580: El cumplimiento perfecto de la Ley no podía ser sino obra del divino Legislador que nació sometido a la Ley en la persona del Hijo. En Jesús la Ley ya no aparece grabada en tablas de piedra sino «en el fondo del corazón» (Jer 31, 33) del Siervo, quien, por «aportar fielmente el derecho» (Is 42, 3), se ha convertido en «la Alianza del pueblo» (Is 42, 6). Jesús cumplió la Ley hasta tomar sobre sí mismo «la maldición de la Ley» (Gál 3, 13) en la que habían incurrido los que no «practican todos los preceptos de la Ley» (Gál 3, 10) porque «ha intervenido su muerte para remisión de las transgresiones de la Primera Alianza» (Heb 9, 15).

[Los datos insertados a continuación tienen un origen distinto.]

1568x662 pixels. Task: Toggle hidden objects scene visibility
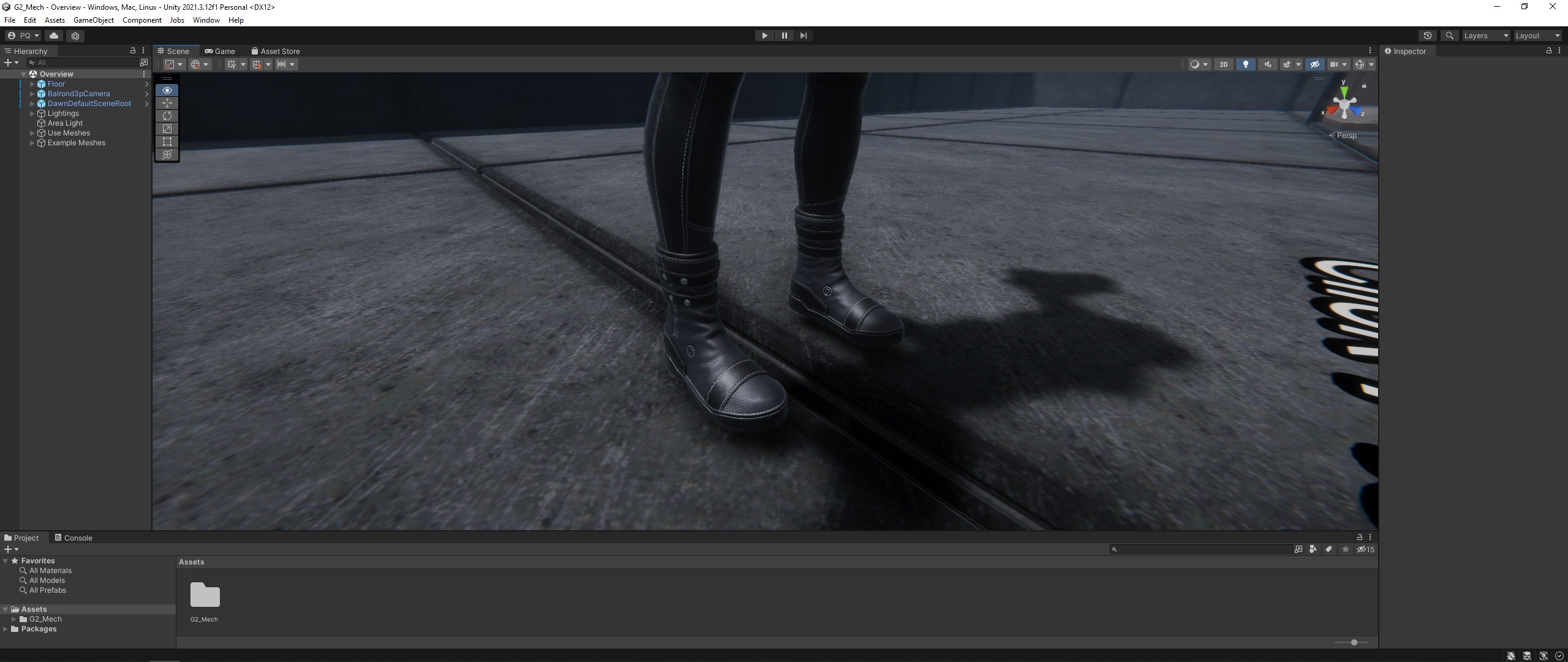(x=1314, y=64)
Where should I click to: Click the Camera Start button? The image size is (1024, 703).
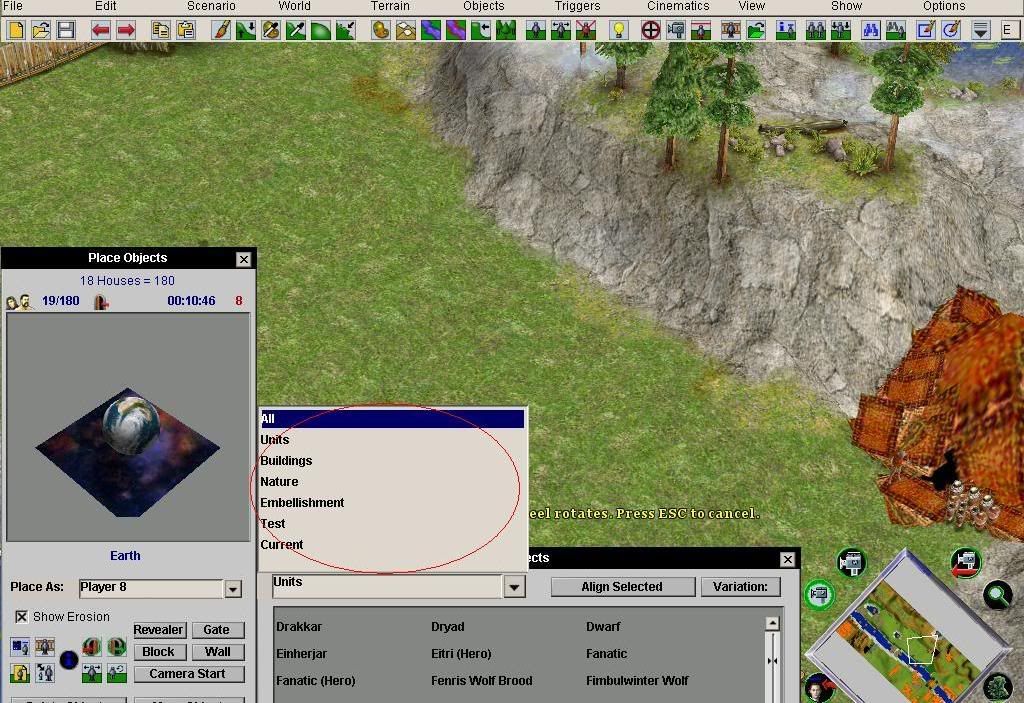187,674
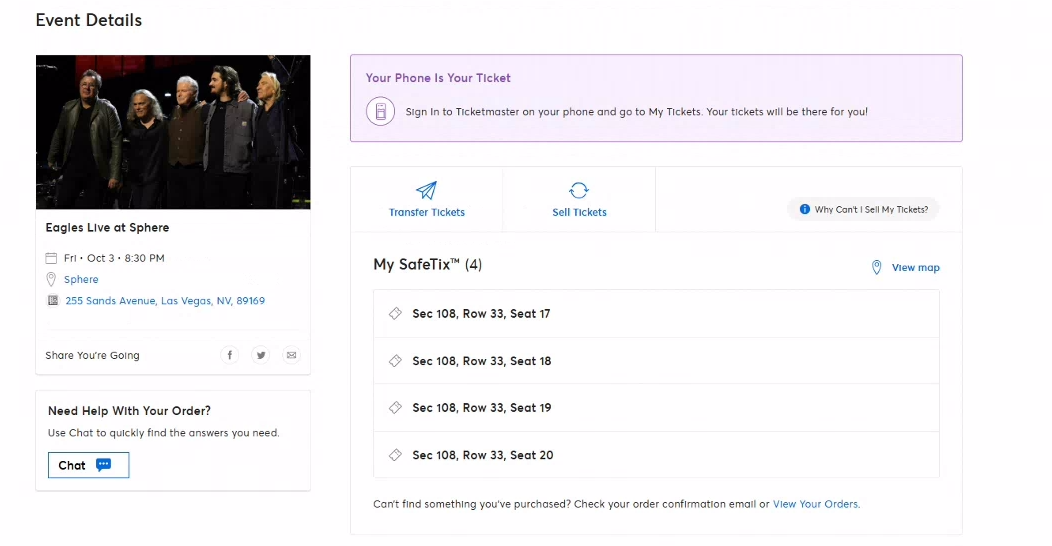Screen dimensions: 1052x546
Task: Open the Sphere venue link
Action: (x=81, y=279)
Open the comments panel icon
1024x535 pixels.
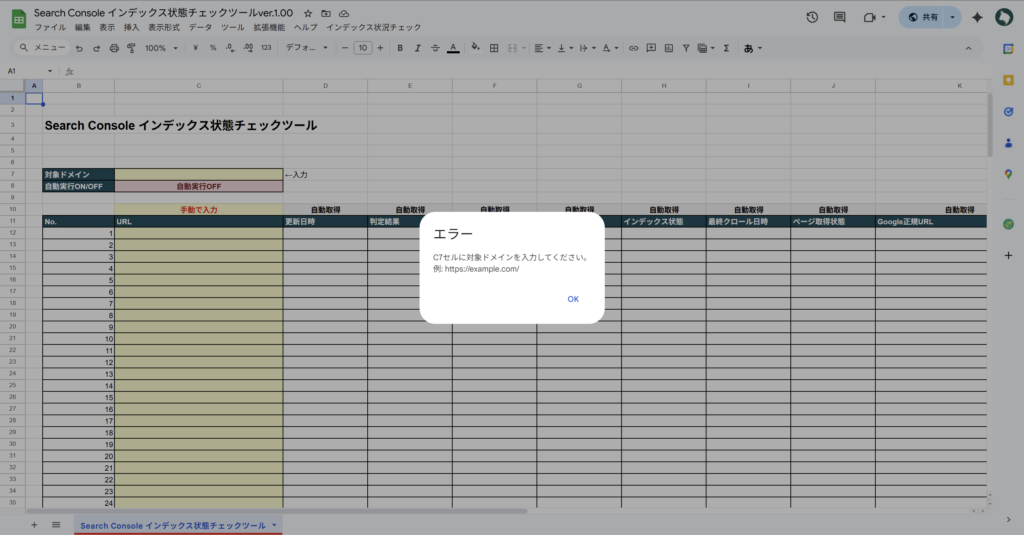[839, 17]
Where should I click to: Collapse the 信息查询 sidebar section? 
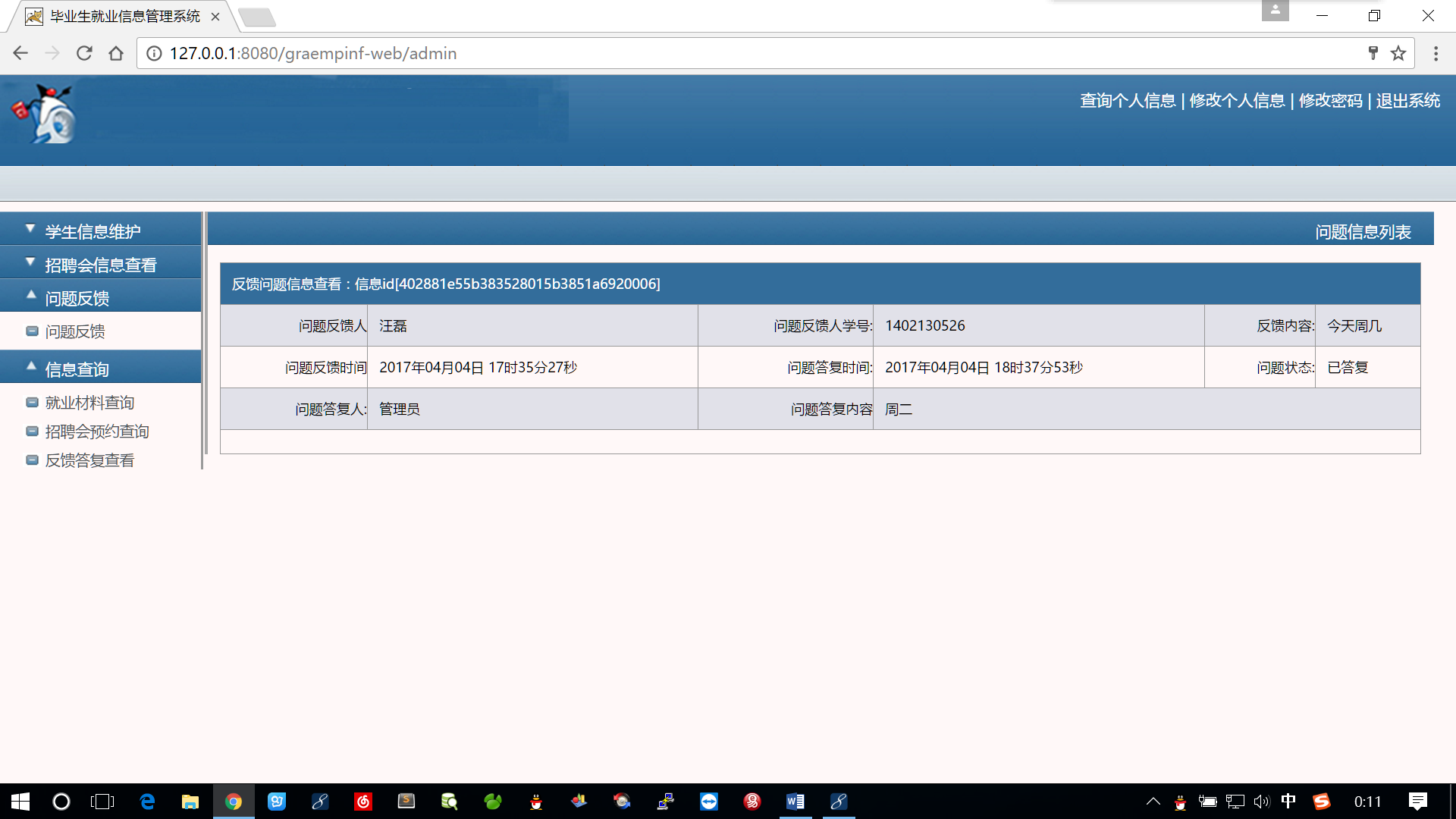[x=77, y=369]
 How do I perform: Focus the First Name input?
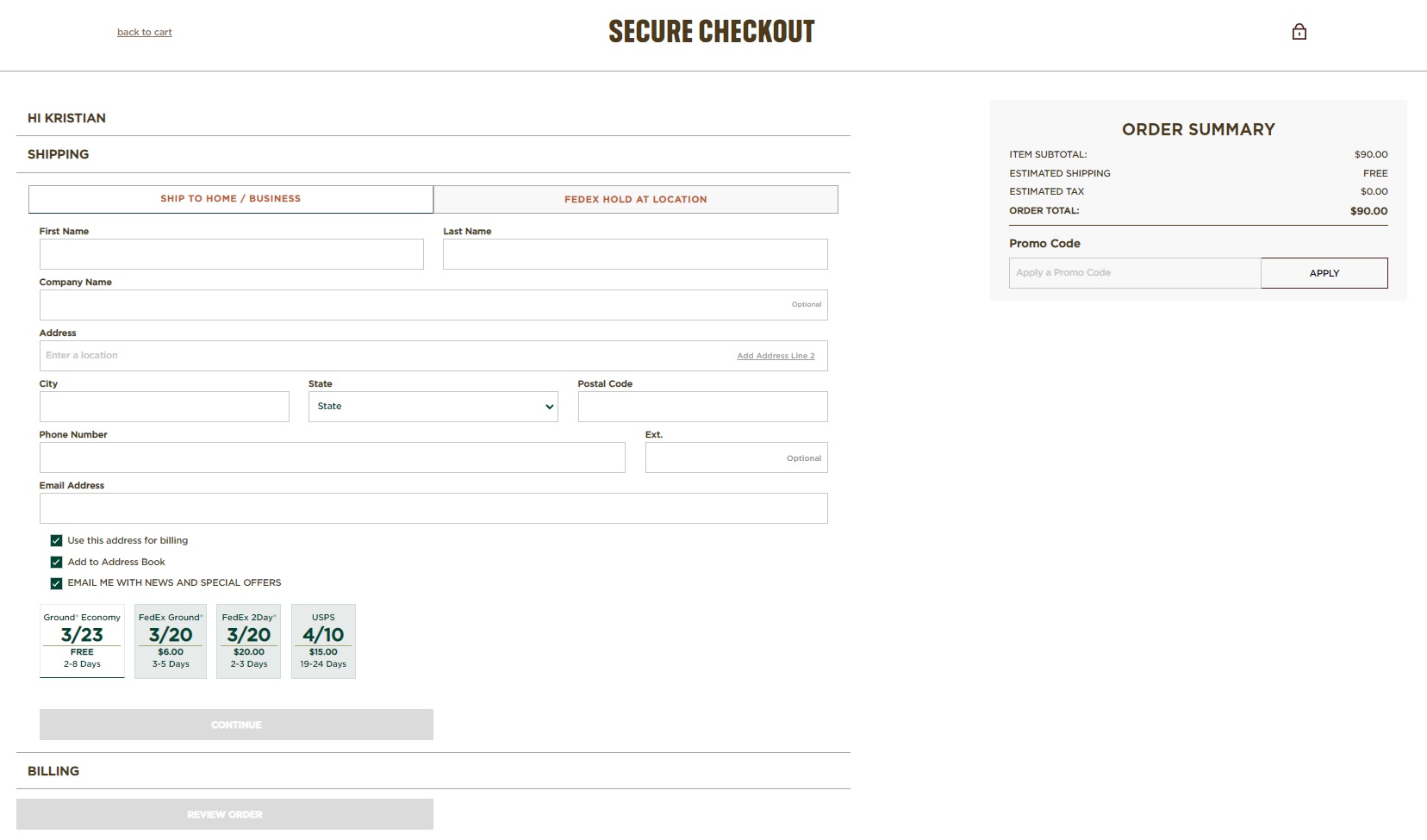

581: Jesús fue considerado por los judíos y sus jefes espirituales como un «rabbi». Con frecuencia argumentó en el marco de la interpretación rabínica de la Ley. Pero al mismo tiempo, Jesús no podía menos que chocar con los doctores de la Ley porque no se contentaba con proponer su interpretación entre los suyos, sino que «enseñaba como quien tiene autoridad y no como los escribas» (Mt 7, 28-29). La misma Palabra de Dios, que resonó en el Sinaí para dar a Moisés la Ley escrita, es la que en Él se hace oír de nuevo en el Monte de las Bienaventuranzas. Esa palabra no revoca la Ley sino que la perfecciona aportando de modo divino su interpretación definitiva: «Habéis oído también que se dijo a los antepasados... pero yo os digo» (Mt 5, 33-34). Con esta misma autoridad divina, desaprueba ciertas «tradiciones humanas» (Mc 7, 8) de los fariseos que «anulan la Palabra de Dios» (Mc 7, 13).
582: Yendo más lejos, Jesús da plenitud a la Ley sobre la pureza de los alimentos, tan importante en la vida cotidiana judía, manifestando su sentido «pedagógico» por medio de una interpretación divina: «Todo lo que de fuera entra en el hombre no puede hacerle impuro… —así declaraba puros todos los alimentos—… Lo que sale del hombre, eso es lo que hace impuro al hombre. Porque de dentro, del corazón de los hombres, salen las intenciones malas» (Mc 7, 18-21). Jesús, al dar con autoridad divina la interpretación definitiva de la Ley, se vio enfrentado a algunos doctores de la Ley que no recibían su interpretación a pesar de estar garantizada por los signos divinos con que la acompañaba. Esto ocurre, en particular, respecto al problema del sábado: Jesús recuerda, frecuentemente con argumentos rabínicos, que el descanso del sábado no se quebranta por el servicio a Dios o al prójimo que realizan sus curaciones.